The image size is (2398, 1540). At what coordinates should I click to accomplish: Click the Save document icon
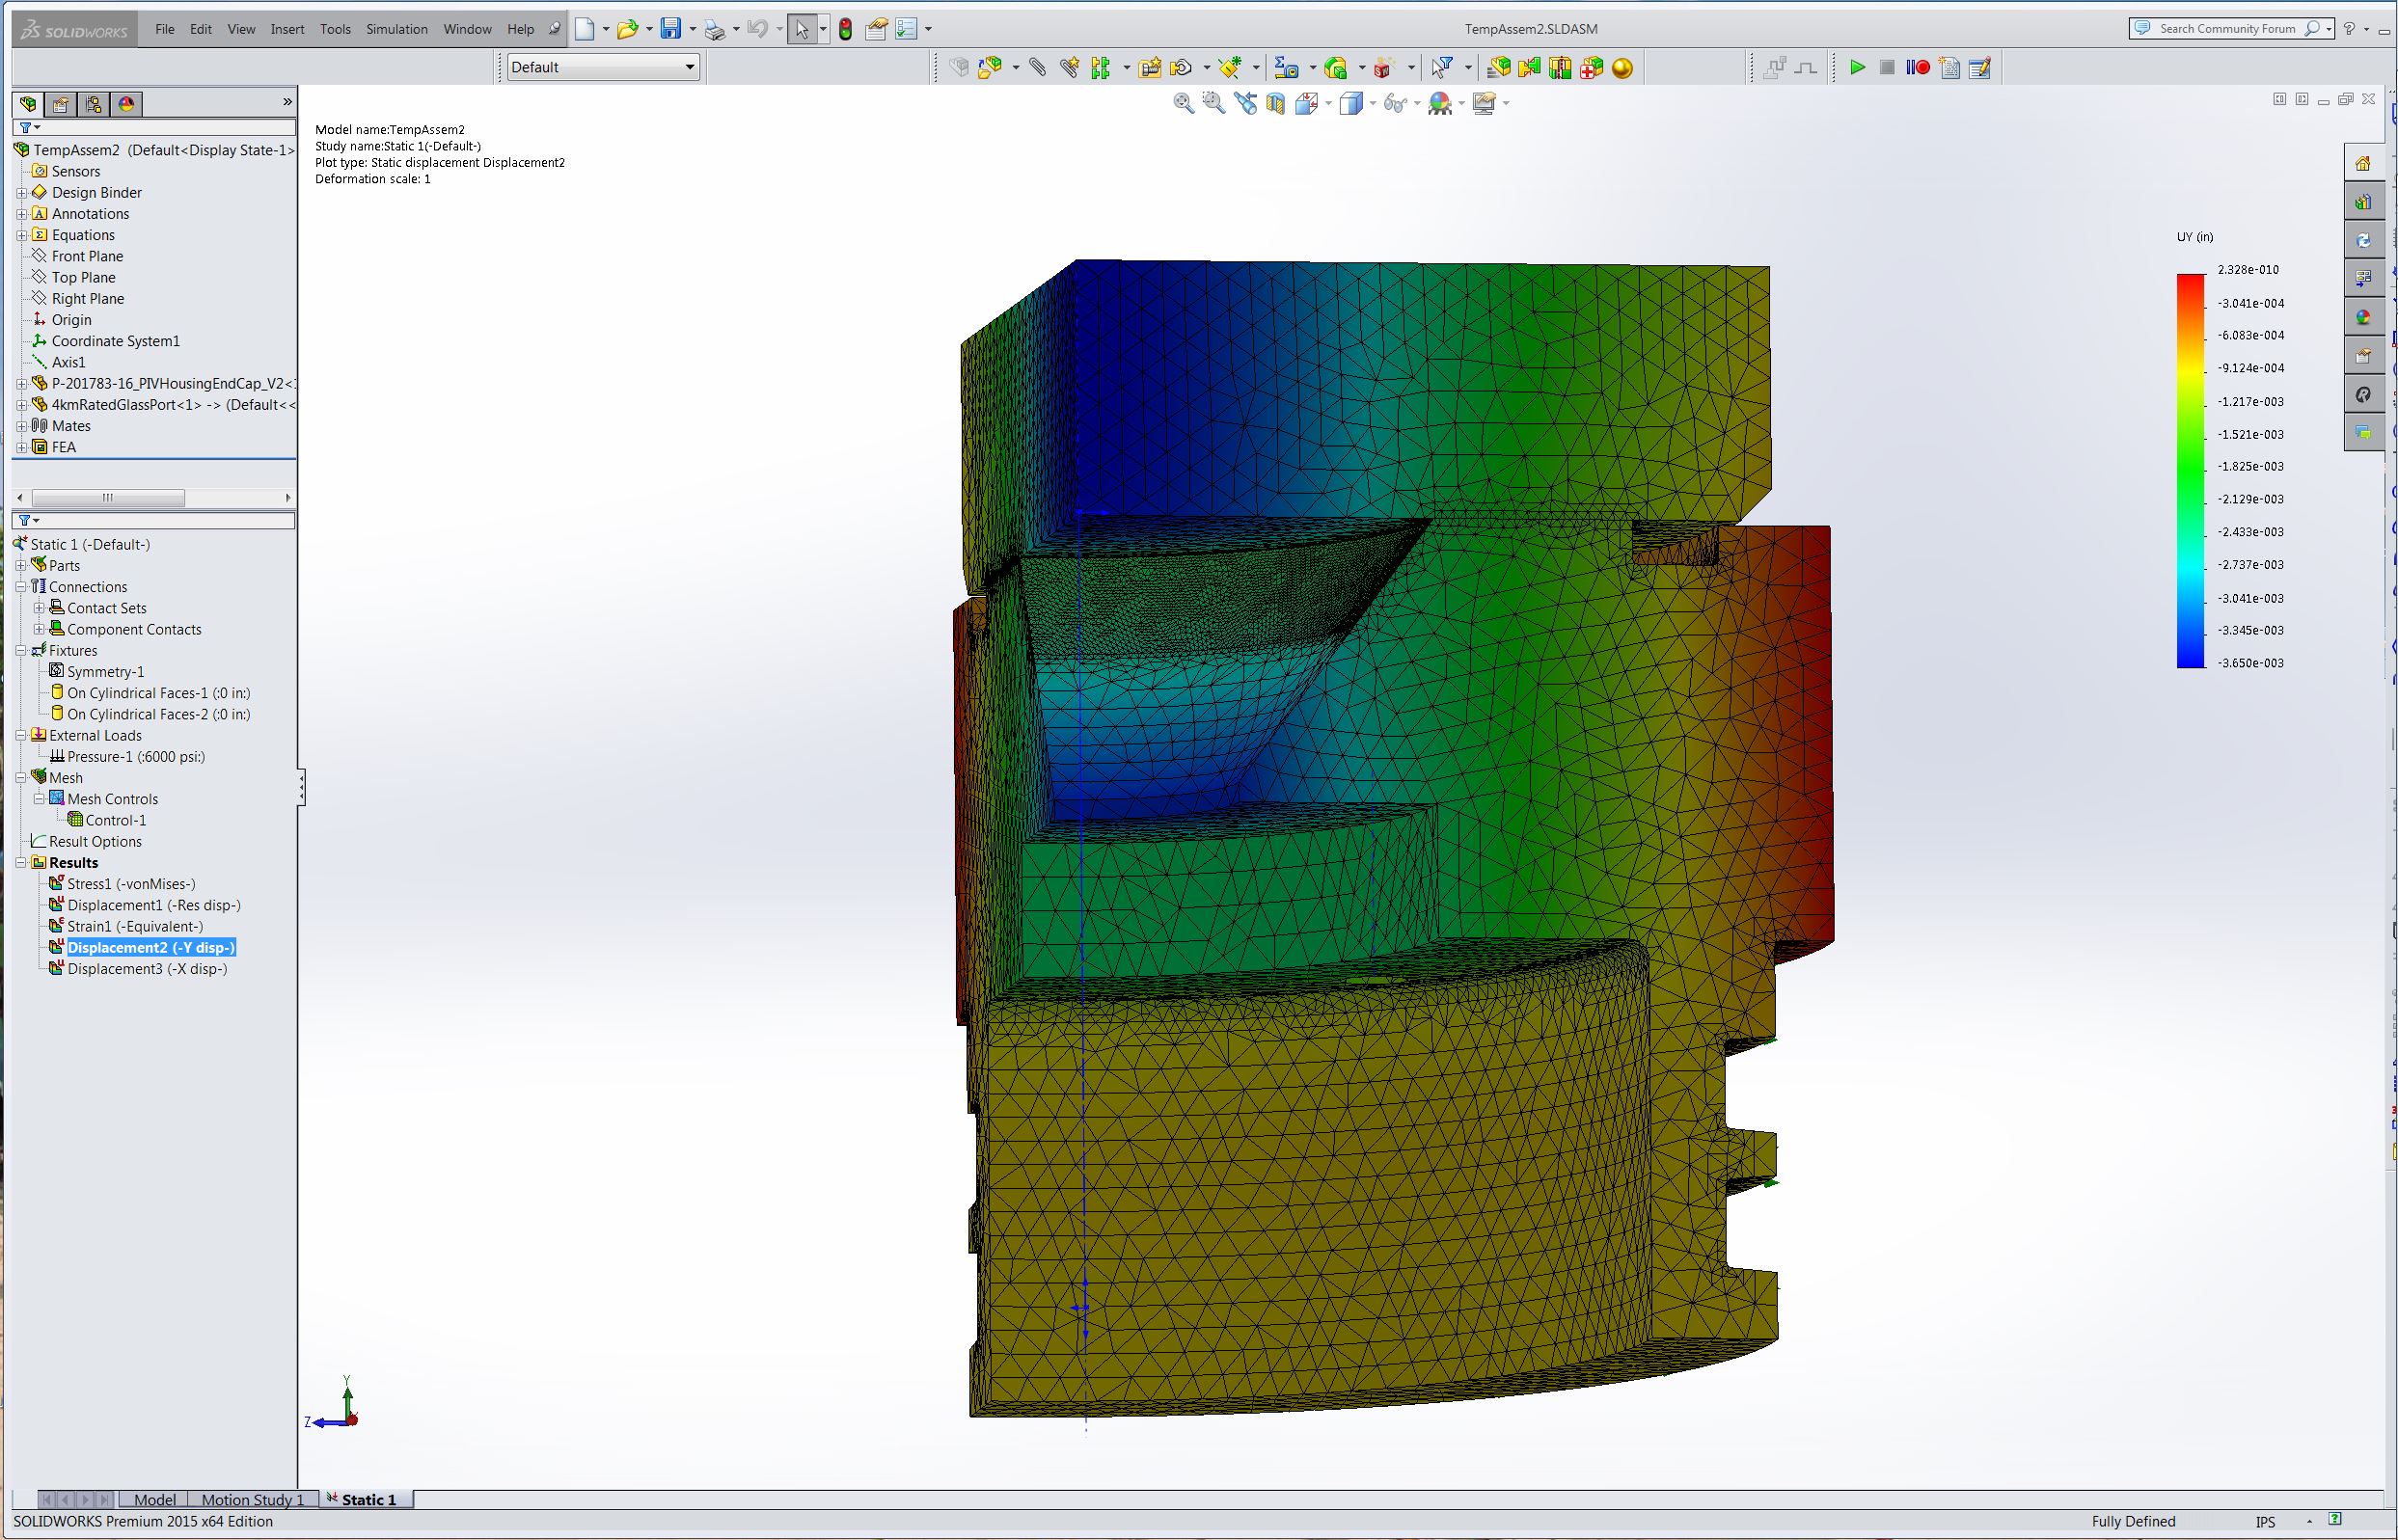[x=671, y=29]
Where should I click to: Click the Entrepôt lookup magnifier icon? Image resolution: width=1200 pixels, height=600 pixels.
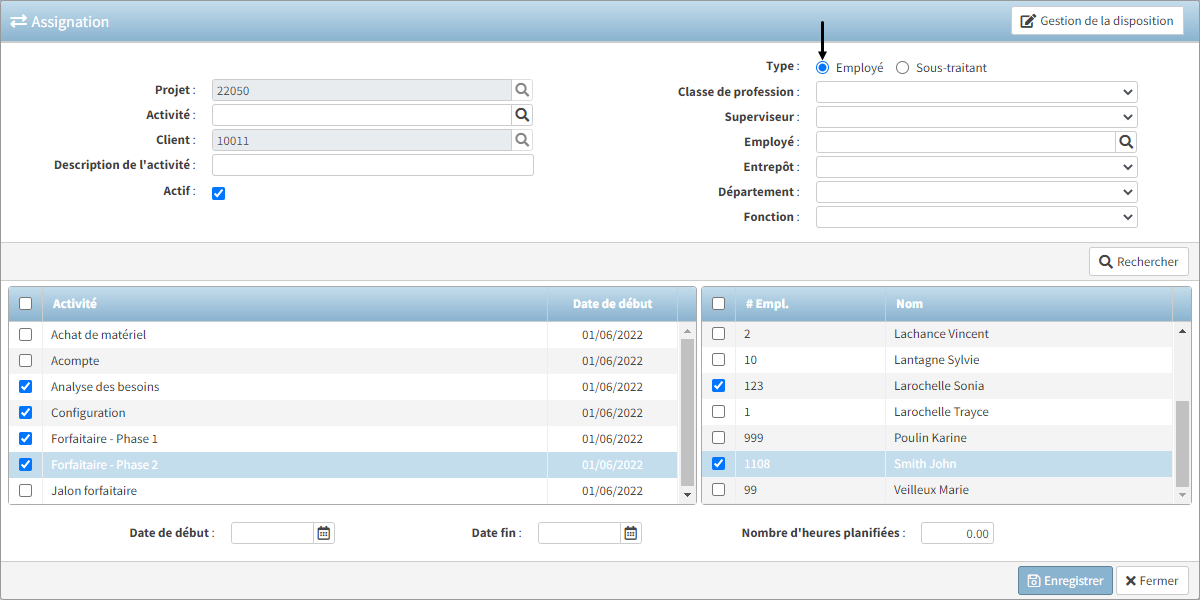click(x=1126, y=166)
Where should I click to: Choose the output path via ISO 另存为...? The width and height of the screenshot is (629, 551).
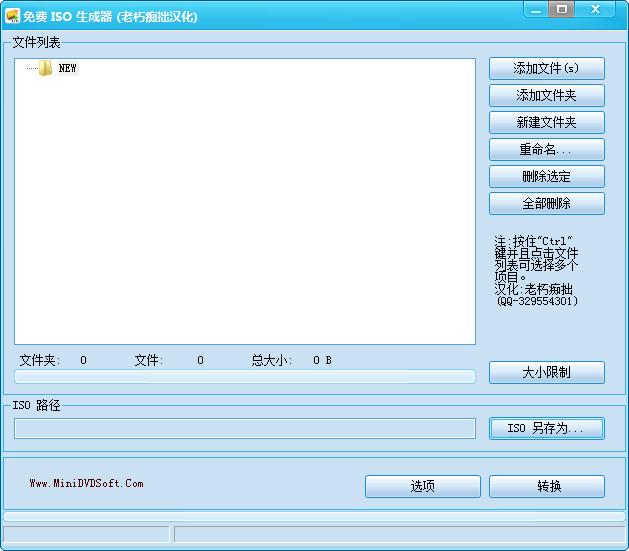546,428
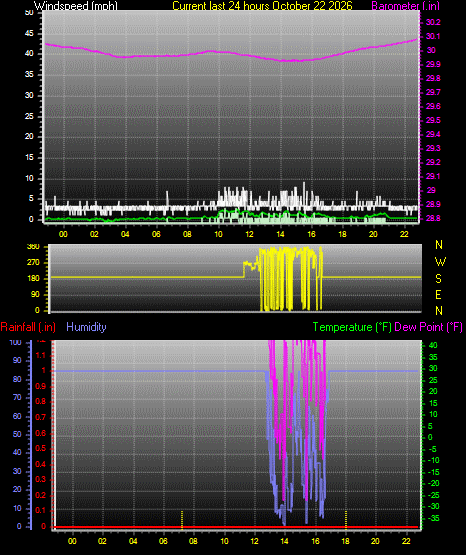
▬▬▬▬▬▬▬▬▬▬
DIRECTIONS: Output exactly, and only, the lines running from the line containing "Where should I click to: Click" to the last line of the entries above, omitting the pictures.

EXERCISE ANSWER:
Where should I click to: Click the Entrepôt lookup magnifier icon? Image resolution: width=1200 pixels, height=600 pixels.
click(x=1126, y=166)
Where should I click to: Choose the output path via ISO 另存为...? The width and height of the screenshot is (629, 551).
546,428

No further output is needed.